(Beginning of Available records)
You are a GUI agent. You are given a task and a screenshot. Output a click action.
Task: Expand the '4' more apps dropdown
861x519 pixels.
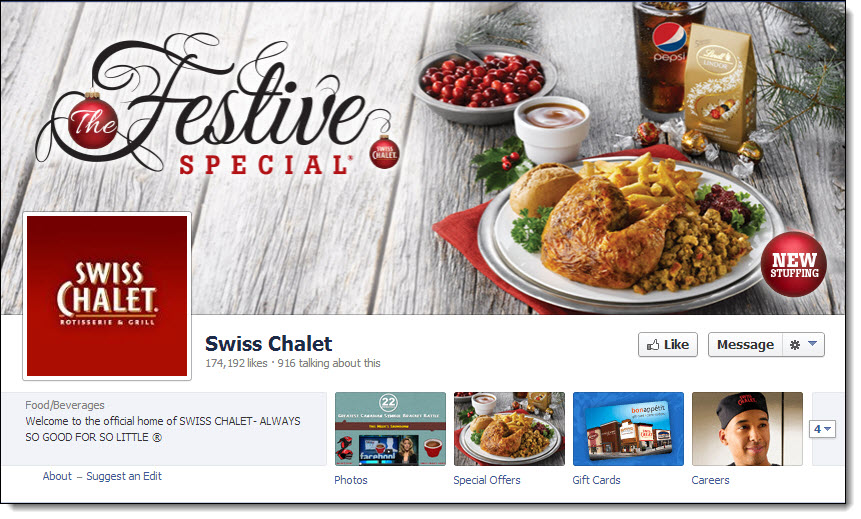point(822,429)
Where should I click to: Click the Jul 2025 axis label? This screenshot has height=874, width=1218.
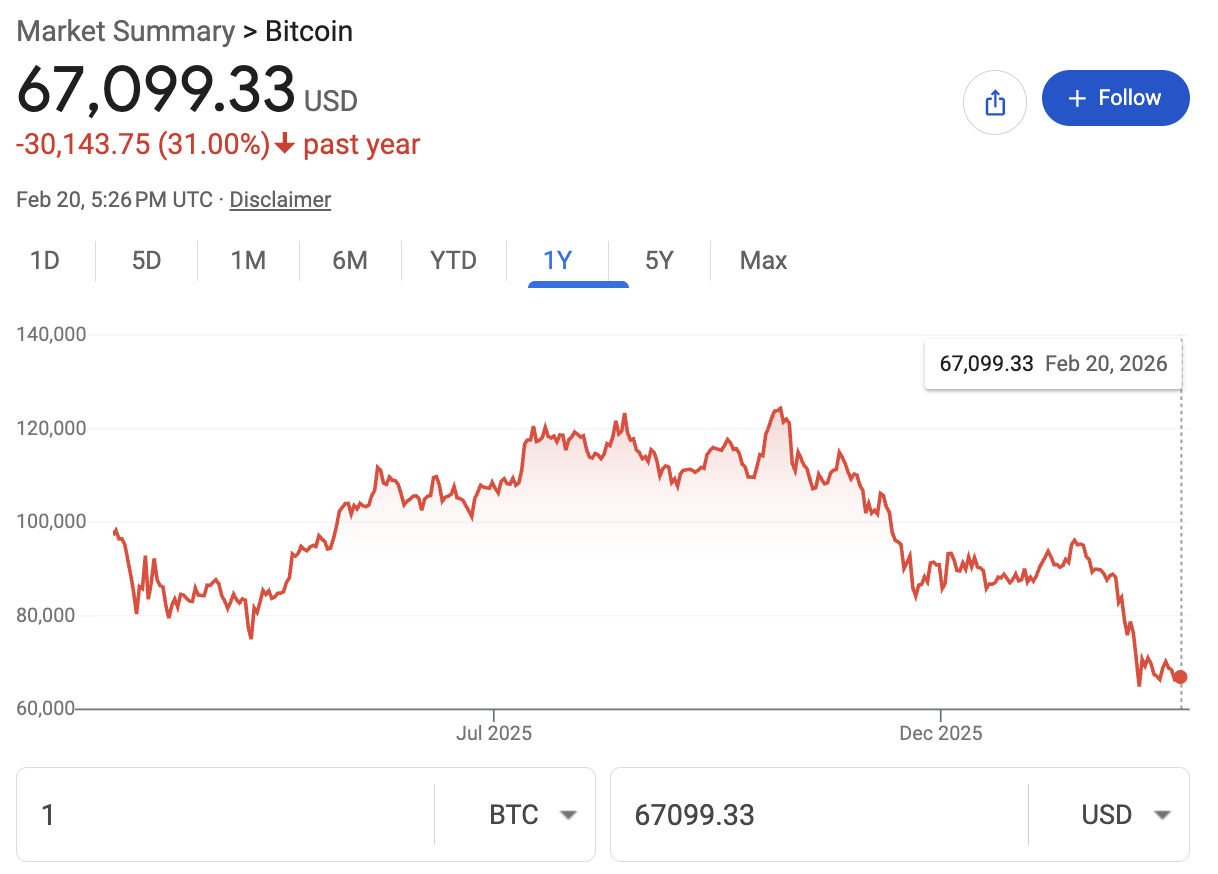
(End of Available records)
In the preceding material, find each line holding the word "click" and copy it out.

Solution below:
You are a GUI agent. You are given a task and a screenshot. Output a click action.
Where should I click to: Click the Jul 2025 axis label? This screenshot has height=874, width=1218.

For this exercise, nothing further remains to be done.